==== Dataset content ====

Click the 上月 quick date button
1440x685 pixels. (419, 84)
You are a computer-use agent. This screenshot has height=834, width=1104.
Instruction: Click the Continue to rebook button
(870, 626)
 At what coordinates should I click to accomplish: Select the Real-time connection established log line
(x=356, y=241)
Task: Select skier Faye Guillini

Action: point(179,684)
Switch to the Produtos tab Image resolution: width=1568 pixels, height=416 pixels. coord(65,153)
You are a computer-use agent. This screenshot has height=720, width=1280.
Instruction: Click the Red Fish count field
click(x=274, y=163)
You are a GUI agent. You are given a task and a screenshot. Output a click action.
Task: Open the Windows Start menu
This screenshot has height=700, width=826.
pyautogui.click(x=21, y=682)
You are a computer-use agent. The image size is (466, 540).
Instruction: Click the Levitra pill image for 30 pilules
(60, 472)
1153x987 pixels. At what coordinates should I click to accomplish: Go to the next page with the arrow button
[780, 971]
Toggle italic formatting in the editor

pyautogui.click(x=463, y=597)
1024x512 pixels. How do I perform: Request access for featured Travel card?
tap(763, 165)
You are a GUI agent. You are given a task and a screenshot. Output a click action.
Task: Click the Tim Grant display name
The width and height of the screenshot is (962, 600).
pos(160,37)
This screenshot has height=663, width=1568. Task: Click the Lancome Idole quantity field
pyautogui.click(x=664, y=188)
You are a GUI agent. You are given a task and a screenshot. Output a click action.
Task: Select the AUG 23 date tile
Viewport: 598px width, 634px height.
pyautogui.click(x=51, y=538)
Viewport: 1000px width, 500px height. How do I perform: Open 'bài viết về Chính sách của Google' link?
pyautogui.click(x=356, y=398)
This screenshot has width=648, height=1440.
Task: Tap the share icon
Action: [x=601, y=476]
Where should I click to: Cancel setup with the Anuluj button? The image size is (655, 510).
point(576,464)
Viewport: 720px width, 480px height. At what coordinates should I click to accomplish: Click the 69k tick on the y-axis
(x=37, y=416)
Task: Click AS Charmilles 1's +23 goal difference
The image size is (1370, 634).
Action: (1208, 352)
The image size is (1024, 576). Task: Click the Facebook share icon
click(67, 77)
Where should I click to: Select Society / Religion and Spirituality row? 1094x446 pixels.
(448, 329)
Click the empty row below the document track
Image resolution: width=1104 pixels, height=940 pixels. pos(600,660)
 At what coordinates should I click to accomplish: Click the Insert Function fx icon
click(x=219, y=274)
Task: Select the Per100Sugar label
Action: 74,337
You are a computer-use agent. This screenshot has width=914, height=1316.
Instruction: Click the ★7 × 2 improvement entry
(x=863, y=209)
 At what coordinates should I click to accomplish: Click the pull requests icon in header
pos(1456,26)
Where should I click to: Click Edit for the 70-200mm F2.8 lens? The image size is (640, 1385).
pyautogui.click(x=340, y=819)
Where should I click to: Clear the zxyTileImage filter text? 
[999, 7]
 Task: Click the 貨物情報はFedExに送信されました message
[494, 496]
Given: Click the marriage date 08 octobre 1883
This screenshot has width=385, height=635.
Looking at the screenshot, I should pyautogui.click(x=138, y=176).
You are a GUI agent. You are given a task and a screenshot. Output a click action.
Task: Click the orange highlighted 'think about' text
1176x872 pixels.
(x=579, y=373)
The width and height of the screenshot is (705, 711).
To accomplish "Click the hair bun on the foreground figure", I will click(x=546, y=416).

====

Problem to work on => Rewrite all of the data above, changing every occurrence of "GUI agent" to "screen assistant" and leaving everything else as it is.

Completed task =>
Click the 上月 quick date button
1440x685 pixels. (419, 84)
You are a computer-use agent. This screenshot has height=834, width=1104.
Instruction: Click the Continue to rebook button
(870, 626)
 At what coordinates should I click to accomplish: Select the Real-time connection established log line
(x=356, y=241)
Task: Select skier Faye Guillini

Action: point(179,684)
Switch to the Produtos tab Image resolution: width=1568 pixels, height=416 pixels. coord(65,153)
You are a computer-use agent. This screenshot has height=720, width=1280.
Instruction: Click the Red Fish count field
click(x=274, y=163)
You are a screen assistant. You are given a task and a screenshot. Output a click action.
Task: Open the Windows Start menu
This screenshot has height=700, width=826.
pyautogui.click(x=21, y=682)
You are a computer-use agent. The image size is (466, 540).
Instruction: Click the Levitra pill image for 30 pilules
(60, 472)
1153x987 pixels. At what coordinates should I click to accomplish: Go to the next page with the arrow button
[780, 971]
Toggle italic formatting in the editor

pyautogui.click(x=463, y=597)
1024x512 pixels. How do I perform: Request access for featured Travel card?
tap(763, 165)
You are a screen assistant. You are given a task and a screenshot. Output a click action.
Task: Click the Tim Grant display name
The width and height of the screenshot is (962, 600).
pos(160,37)
This screenshot has height=663, width=1568. Task: Click the Lancome Idole quantity field
pyautogui.click(x=664, y=188)
You are a screen assistant. You are given a task and a screenshot. Output a click action.
Task: Select the AUG 23 date tile
Viewport: 598px width, 634px height.
pyautogui.click(x=51, y=538)
Viewport: 1000px width, 500px height. How do I perform: Open 'bài viết về Chính sách của Google' link?
pyautogui.click(x=356, y=398)
This screenshot has width=648, height=1440.
Task: Tap the share icon
Action: [x=601, y=476]
Where should I click to: Cancel setup with the Anuluj button? The image size is (655, 510).
point(576,464)
Viewport: 720px width, 480px height. At what coordinates should I click to accomplish: Click the 69k tick on the y-axis
(x=37, y=416)
Task: Click AS Charmilles 1's +23 goal difference
The image size is (1370, 634).
Action: (1208, 352)
The image size is (1024, 576). Task: Click the Facebook share icon
click(67, 77)
Where should I click to: Select Society / Religion and Spirituality row? 1094x446 pixels.
(448, 329)
Click the empty row below the document track
Image resolution: width=1104 pixels, height=940 pixels. pos(600,660)
 At what coordinates should I click to accomplish: Click the Insert Function fx icon
click(x=219, y=274)
Task: Select the Per100Sugar label
Action: 74,337
You are a computer-use agent. This screenshot has width=914, height=1316.
Instruction: Click the ★7 × 2 improvement entry
(x=863, y=209)
 At what coordinates should I click to accomplish: Click the pull requests icon in header
pos(1456,26)
Where should I click to: Click Edit for the 70-200mm F2.8 lens? The image size is (640, 1385).
pyautogui.click(x=340, y=819)
Where should I click to: Clear the zxyTileImage filter text? 
[999, 7]
 Task: Click the 貨物情報はFedExに送信されました message
[494, 496]
Given: Click the marriage date 08 octobre 1883
This screenshot has width=385, height=635.
Looking at the screenshot, I should pyautogui.click(x=138, y=176).
You are a screen assistant. You are given a task and a screenshot. Output a click action.
Task: Click the orange highlighted 'think about' text
1176x872 pixels.
(x=579, y=373)
The width and height of the screenshot is (705, 711).
To accomplish "Click the hair bun on the foreground figure", I will click(x=546, y=416).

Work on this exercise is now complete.